In Committee in another place, the shadow Pensions Minister, my honourable friend Gregg McClymont, quoted from a letter from the CBI in which it expressed support for the intention of the clause but said it was too broadly drafted because:
“The inclusion of ‘in some other way’ would provide too broad a power to government to change the scope of automatic enrolment at any time it saw fit. For instance, it would provide the Secretary of State with a secondary legislation power to exempt some businesses. This is a move the CBI could not support, as it undermines the consensus that was reached on pensions reform by giving exempted firms a cost advantage”.—[Official Report, Commons, Pensions Bill Committee, 9/7/13; col. 352.]
If the Government want to exempt a category of business, they should come back to the Floors of both Houses and amend their legislation. This is not fanciful. It is not long since the Beecroft report recommended that micro-employers be exempted entirely from auto-enrolment.

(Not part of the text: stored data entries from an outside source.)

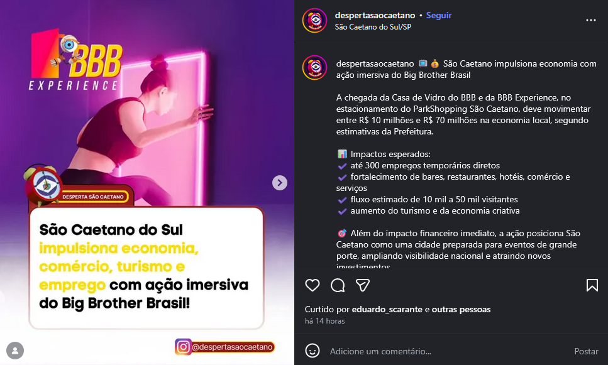
Task: Go to next carousel image arrow
Action: pos(280,182)
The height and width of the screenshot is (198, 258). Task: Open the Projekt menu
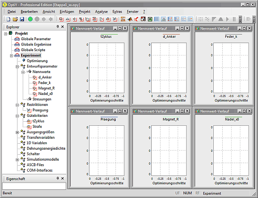pyautogui.click(x=85, y=12)

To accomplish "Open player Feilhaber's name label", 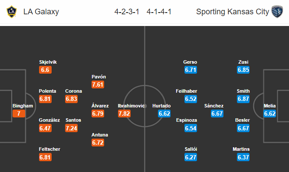I will point(186,91).
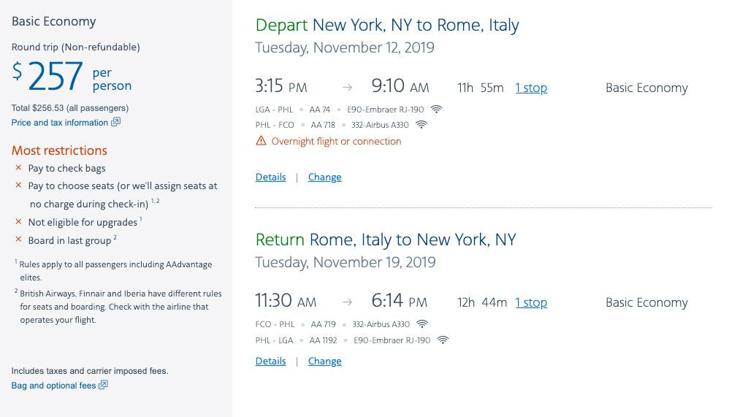Click the Wi-Fi icon for flight AA 719
The image size is (729, 417).
(x=422, y=324)
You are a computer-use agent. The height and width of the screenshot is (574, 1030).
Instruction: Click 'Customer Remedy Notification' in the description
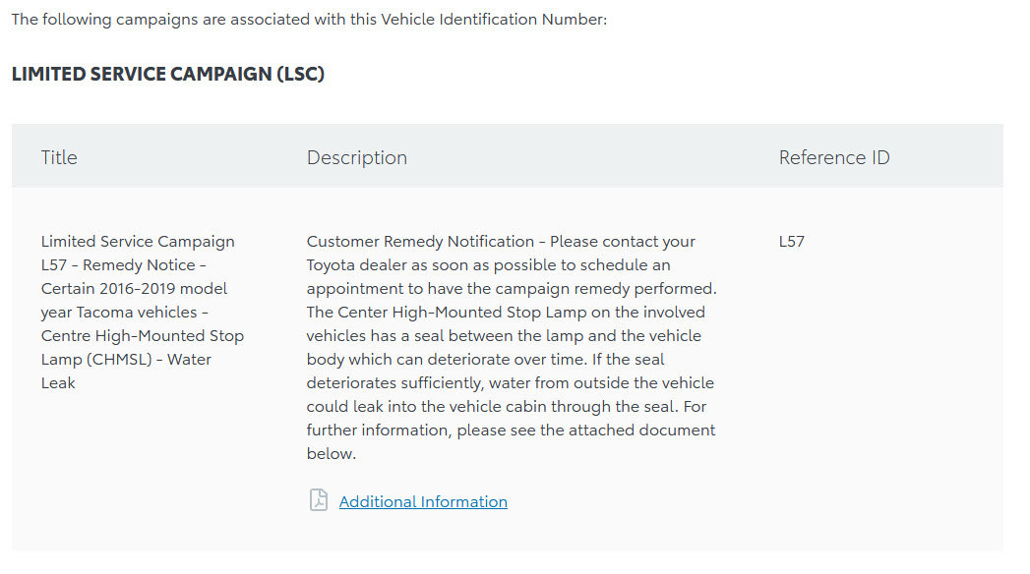click(420, 242)
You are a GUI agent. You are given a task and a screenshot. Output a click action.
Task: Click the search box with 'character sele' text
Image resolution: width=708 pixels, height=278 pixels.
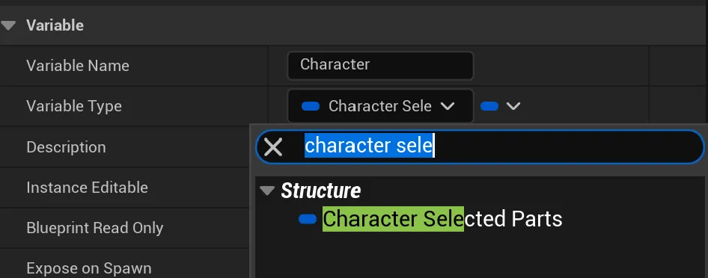(x=480, y=146)
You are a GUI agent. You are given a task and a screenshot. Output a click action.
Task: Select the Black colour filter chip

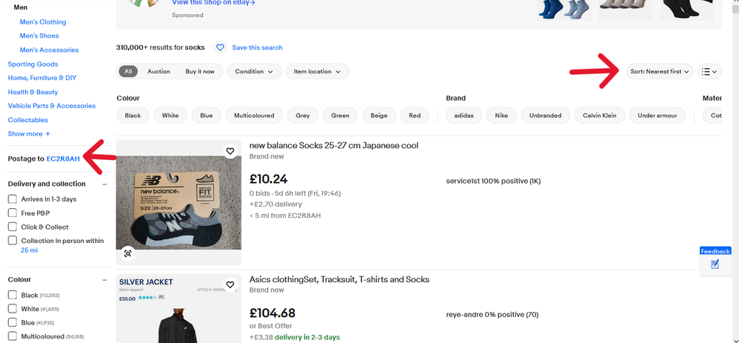pyautogui.click(x=133, y=116)
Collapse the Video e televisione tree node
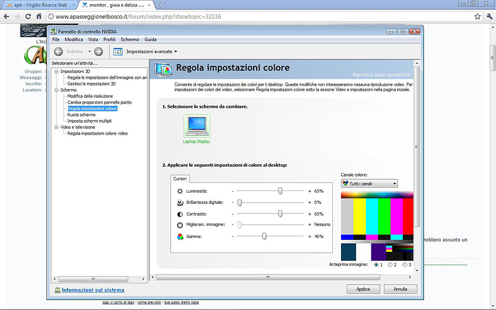Screen dimensions: 496x310 tap(56, 127)
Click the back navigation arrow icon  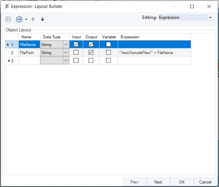tap(8, 19)
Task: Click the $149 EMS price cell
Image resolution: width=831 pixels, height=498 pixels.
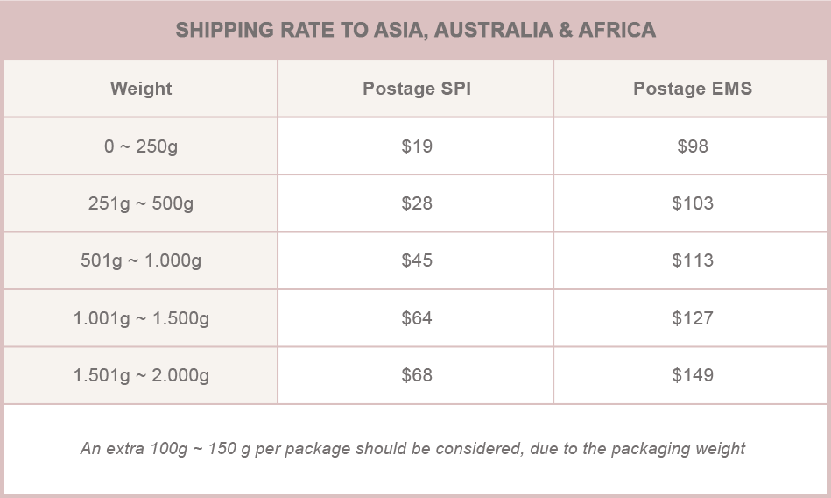Action: tap(692, 375)
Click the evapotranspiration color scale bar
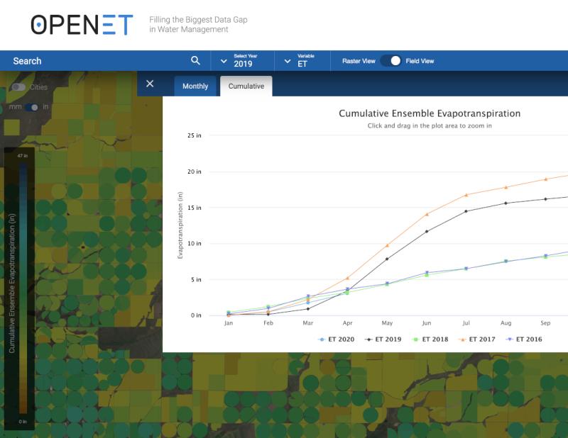 (24, 283)
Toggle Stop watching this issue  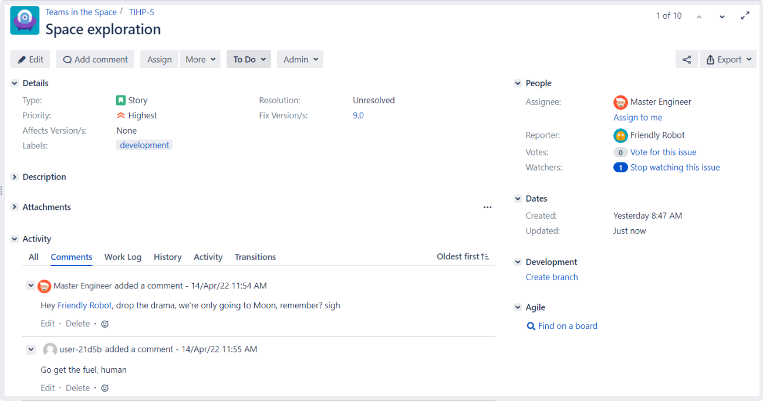tap(674, 167)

This amendment makes it clear that Clause 37 shall not be used to exempt entire classes of business, such as small or medium-sized employers. This will ensure that the Government’s apparent intention for auto-enrolment to apply to all categories of employer and business will be honoured. If the Minister is of the same view as the Pensions Minister on this point—in other words, if it is the Government’s intention that no such general exemption should be made—there can be no reason to resist this amendment. If he does, he has some explaining to do.